There once was a time when one could simply throw a disc – floppy or otherwise – into a machine and enjoy software functionality right off the bat. Those days have long gone.
Massive complexity, online connectivity and associated cloud features have given way to a culture of almost continual updates with some component or other requiring a ‘fix’ or performance-based software upgrade on an annoyingly regular basis.
While huge technology companies have plenty of bandwidth at their disposal, shifting data around doesn’t come free. It is relatively cheap, granted, but those bits and bytes soon cause the dollars to mount up. Much ‘better’ then, is to try and offload some of that load onto consumers.
It could be that with its upcoming Windows 10, Microsoft is mulling doing just that. Deep in the settings of a leaked build spotted by Neowin, the company has introduced settings which give users the option of where to obtain updates and apps for their new operating system.
Download apps and OS updates from multiple sources to get them more quickly
Of course, this is where distributed BitTorrent-like systems come into their own, with each user helping to share the load of shifting around data and providing excellent speeds, without any single entity (in this case Microsoft) footing the lion’s share of the bills.
If Microsoft did choose BitTorrent, they would be in excellent company. Half a decade ago it was revealed that Twitter had implemented the protocol and in the same year Facebook confirmed deploying its own servers with technology.
“It’s ‘superduper’ fast and it allows us to alleviate a lot of scaling concerns we’ve had in the past, where it took forever to get code to the webservers before you could even boot it up and run it,” the company said at the time.
But even though Facebook is still having fun with torrent technology to this day, it seems likely that Microsoft has its own, more proprietary tricks up its sleeve.
More than a decade ago with BitTorrent in its infancy, Microsoft also began looking at developing P2P distribution. Researcher Christos Gkantsidis published his paper Network Coding for Large Scale Content Distribution which begins with a now very familiar concept.
“We propose a new scheme for content distribution of large files that is based on network coding. With network coding, each node of the distribution network is able to generate and transmit encoded blocks of information. The randomization introduced by the coding process eases the scheduling of block propagation, and, thus, makes the distribution more efficient,” the paper’s abstract reads.
In 2006, Microsoft published Anatomy of a P2P Content Distribution System with Network Coding but by then the existence of a Microsoft equivalent to BitTorrent was public knowledge – Project Avalanche had been born.
Named after traditional avalanches that start small but gain massive momentum as more snow (or peers) get involved, Avalanche claimed it would improve on BitTorrent in a number of ways. At the time, however, BitTorrent’s Bram Cohen criticized the project technically and concluded that it amounted to vaporware.
But today in 2015, almost ten years on, things have definitely changed. Although there is no confirmation that Avalanche (or the Microsoft Secure Content Downloader as it was once described) is behind the Windows 10 update process option, there’s little doubt that Microsoft will have sharpened its tools.

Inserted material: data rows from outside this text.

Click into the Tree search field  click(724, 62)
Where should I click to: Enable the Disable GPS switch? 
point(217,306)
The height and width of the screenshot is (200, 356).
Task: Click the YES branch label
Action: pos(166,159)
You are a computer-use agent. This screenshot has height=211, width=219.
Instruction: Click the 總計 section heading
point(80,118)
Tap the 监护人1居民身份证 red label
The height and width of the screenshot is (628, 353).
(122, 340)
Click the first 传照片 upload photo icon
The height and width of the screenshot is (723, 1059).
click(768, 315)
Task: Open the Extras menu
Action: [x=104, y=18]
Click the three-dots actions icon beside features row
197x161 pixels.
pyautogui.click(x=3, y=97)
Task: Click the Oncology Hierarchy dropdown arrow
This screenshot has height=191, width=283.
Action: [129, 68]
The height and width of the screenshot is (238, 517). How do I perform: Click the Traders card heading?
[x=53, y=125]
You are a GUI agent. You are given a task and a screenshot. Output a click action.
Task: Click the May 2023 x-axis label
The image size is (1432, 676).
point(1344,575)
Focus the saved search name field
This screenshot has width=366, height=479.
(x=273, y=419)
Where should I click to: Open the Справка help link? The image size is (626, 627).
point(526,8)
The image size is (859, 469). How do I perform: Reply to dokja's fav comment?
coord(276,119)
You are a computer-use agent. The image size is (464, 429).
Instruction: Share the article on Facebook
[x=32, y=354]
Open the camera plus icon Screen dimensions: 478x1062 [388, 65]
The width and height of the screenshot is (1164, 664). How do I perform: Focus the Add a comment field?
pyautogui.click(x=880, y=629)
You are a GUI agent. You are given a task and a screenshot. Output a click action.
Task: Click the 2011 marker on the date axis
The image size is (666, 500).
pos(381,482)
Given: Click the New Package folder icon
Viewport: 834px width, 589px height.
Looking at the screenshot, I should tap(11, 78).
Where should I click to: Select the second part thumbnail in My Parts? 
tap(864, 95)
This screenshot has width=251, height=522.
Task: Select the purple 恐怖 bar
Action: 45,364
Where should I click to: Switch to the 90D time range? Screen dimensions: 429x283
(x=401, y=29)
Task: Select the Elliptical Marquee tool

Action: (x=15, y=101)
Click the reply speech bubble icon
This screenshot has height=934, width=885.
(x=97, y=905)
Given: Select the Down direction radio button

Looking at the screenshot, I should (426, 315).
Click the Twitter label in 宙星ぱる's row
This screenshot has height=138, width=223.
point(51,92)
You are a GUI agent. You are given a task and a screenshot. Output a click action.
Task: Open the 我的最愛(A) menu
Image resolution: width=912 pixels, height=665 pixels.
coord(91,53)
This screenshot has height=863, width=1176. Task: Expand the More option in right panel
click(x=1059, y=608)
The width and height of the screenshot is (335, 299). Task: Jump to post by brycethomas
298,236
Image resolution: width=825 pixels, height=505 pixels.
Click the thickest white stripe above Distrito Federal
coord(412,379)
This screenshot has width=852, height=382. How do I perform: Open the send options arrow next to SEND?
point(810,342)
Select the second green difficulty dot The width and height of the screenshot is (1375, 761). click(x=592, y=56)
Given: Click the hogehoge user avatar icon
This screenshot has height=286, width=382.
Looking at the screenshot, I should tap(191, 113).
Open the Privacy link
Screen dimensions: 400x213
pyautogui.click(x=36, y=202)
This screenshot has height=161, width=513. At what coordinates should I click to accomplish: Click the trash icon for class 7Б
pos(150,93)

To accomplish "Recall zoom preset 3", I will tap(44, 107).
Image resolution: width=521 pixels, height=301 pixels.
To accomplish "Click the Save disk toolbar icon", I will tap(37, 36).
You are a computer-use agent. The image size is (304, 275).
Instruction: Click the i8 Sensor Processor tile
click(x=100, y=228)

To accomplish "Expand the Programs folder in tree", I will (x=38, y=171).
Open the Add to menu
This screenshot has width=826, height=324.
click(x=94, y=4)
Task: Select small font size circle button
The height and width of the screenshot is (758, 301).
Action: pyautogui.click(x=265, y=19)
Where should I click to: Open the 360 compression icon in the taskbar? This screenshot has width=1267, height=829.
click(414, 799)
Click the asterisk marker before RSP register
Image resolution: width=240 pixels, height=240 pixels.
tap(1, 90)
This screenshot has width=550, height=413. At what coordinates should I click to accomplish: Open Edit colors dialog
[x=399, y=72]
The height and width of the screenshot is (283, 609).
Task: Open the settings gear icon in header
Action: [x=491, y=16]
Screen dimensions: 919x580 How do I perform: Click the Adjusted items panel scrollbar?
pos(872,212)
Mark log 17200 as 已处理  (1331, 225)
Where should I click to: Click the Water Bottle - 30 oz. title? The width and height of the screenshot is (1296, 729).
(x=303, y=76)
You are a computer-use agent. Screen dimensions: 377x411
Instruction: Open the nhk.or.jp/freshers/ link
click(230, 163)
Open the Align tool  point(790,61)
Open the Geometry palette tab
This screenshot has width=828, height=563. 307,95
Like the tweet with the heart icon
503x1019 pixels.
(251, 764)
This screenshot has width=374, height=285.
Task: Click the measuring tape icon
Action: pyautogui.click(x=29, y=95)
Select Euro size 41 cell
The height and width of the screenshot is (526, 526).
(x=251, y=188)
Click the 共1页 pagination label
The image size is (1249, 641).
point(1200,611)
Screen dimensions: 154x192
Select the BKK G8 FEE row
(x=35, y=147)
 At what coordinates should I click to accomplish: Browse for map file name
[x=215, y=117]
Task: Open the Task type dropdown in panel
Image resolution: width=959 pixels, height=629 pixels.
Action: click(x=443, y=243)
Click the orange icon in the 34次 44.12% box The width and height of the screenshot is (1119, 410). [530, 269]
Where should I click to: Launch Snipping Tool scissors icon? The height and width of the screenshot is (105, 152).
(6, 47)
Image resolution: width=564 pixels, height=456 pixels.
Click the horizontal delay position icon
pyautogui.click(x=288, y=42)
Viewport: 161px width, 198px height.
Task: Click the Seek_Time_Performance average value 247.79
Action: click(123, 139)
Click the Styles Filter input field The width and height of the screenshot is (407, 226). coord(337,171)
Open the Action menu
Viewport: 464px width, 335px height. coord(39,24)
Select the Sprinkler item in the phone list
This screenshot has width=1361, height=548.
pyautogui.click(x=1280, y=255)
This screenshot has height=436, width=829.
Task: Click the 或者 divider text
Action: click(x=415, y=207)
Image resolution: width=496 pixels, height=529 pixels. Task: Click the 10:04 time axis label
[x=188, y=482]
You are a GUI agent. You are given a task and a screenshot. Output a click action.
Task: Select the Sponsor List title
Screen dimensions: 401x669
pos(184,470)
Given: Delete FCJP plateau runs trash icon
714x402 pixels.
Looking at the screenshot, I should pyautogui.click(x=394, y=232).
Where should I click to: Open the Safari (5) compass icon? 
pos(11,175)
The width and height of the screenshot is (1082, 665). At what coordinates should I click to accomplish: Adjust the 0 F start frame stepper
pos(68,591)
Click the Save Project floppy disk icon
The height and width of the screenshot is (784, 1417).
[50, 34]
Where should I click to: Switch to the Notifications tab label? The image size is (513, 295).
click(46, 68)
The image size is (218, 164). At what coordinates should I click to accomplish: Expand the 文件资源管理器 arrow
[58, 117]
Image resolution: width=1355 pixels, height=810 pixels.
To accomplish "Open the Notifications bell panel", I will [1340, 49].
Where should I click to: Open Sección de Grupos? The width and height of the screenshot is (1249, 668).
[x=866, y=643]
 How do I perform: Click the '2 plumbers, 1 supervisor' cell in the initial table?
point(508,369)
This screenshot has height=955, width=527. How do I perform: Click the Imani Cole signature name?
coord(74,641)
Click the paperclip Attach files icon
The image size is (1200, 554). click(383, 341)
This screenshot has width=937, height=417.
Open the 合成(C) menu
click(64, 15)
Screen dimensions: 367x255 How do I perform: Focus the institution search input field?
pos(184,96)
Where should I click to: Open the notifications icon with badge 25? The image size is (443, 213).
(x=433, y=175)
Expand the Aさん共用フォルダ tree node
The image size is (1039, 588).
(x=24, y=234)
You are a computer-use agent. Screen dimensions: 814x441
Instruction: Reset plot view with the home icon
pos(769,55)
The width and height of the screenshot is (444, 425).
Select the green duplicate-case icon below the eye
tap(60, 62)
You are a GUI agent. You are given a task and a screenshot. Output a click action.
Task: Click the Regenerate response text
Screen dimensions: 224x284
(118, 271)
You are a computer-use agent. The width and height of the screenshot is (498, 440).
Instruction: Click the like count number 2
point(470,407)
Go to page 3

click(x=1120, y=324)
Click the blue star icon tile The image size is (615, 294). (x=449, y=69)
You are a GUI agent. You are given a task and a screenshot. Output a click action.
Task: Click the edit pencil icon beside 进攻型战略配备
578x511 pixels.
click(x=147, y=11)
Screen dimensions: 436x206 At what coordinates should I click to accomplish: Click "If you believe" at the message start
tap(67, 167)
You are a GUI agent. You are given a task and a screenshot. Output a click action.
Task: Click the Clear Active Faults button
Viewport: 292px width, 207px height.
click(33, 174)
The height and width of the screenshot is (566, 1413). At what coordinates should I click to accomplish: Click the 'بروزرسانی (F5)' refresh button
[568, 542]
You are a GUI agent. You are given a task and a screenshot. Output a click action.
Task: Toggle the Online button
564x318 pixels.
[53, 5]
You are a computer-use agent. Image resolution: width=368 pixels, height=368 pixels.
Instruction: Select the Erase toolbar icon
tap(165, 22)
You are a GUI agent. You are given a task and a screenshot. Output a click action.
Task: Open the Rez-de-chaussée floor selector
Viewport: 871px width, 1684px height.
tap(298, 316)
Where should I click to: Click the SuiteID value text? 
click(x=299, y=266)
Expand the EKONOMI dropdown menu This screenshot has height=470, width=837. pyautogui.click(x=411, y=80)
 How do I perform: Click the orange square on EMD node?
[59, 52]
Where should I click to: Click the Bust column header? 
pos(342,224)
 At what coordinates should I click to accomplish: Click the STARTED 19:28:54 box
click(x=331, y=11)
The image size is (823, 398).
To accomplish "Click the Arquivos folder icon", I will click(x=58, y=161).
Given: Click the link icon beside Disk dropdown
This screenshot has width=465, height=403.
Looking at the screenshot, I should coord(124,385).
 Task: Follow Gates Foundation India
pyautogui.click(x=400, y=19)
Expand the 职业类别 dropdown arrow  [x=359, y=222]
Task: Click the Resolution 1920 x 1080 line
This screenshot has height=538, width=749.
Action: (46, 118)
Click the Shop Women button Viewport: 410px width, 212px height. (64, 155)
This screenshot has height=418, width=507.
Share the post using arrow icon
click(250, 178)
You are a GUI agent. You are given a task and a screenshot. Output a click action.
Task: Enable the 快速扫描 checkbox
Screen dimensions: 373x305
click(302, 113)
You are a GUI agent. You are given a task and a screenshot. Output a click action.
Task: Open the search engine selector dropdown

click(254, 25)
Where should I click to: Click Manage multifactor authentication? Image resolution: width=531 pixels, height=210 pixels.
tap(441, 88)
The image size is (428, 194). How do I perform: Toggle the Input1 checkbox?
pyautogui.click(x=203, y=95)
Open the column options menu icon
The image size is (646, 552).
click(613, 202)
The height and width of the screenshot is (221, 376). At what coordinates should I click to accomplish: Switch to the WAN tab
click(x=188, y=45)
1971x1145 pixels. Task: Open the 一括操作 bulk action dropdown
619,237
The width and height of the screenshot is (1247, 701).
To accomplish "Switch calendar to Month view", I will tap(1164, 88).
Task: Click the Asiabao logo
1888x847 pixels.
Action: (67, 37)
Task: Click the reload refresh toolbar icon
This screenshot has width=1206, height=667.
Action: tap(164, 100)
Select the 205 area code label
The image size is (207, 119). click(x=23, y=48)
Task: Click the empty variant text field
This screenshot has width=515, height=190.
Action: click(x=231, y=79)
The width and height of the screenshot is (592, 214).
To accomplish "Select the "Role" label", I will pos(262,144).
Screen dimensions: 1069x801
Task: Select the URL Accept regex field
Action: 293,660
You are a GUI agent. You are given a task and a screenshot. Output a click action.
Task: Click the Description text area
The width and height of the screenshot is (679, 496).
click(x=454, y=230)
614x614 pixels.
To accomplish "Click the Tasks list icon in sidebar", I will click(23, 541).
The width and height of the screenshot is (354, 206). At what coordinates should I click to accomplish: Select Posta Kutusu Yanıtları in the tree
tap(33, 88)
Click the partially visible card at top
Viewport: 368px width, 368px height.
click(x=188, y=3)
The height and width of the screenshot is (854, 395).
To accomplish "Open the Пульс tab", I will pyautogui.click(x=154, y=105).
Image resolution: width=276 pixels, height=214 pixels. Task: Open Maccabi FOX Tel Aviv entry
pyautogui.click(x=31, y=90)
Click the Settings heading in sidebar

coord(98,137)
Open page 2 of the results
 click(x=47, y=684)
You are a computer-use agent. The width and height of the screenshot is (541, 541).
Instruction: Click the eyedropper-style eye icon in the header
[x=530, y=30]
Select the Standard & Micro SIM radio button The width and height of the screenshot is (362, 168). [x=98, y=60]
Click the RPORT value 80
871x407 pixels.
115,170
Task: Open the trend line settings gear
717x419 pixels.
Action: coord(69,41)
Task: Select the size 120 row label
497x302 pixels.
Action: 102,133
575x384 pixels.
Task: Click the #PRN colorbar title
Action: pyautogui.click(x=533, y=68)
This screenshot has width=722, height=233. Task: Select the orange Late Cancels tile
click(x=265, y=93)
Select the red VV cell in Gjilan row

In addition, Microsoft owns patents (1,2) which describe DRM-protected P2P distribution systems which could potentially help to keep any P2P Windows 10 update system secure, a requirement predicted by Avalanche years before.
“The Avalanche model includes strong security to ensure content providers are uniquely identifiable, and to prevent unauthorized parties from offering content for download. The project also ensures content downloaded to each client machine is exactly the same as the content shared by the content provider,” Microsoft said.
Only time will tell if Microsoft takes the distributed update route for its eventual release of Windows 10, and whether avalanches or torrents cascade into (and out of) homes worldwide as a result.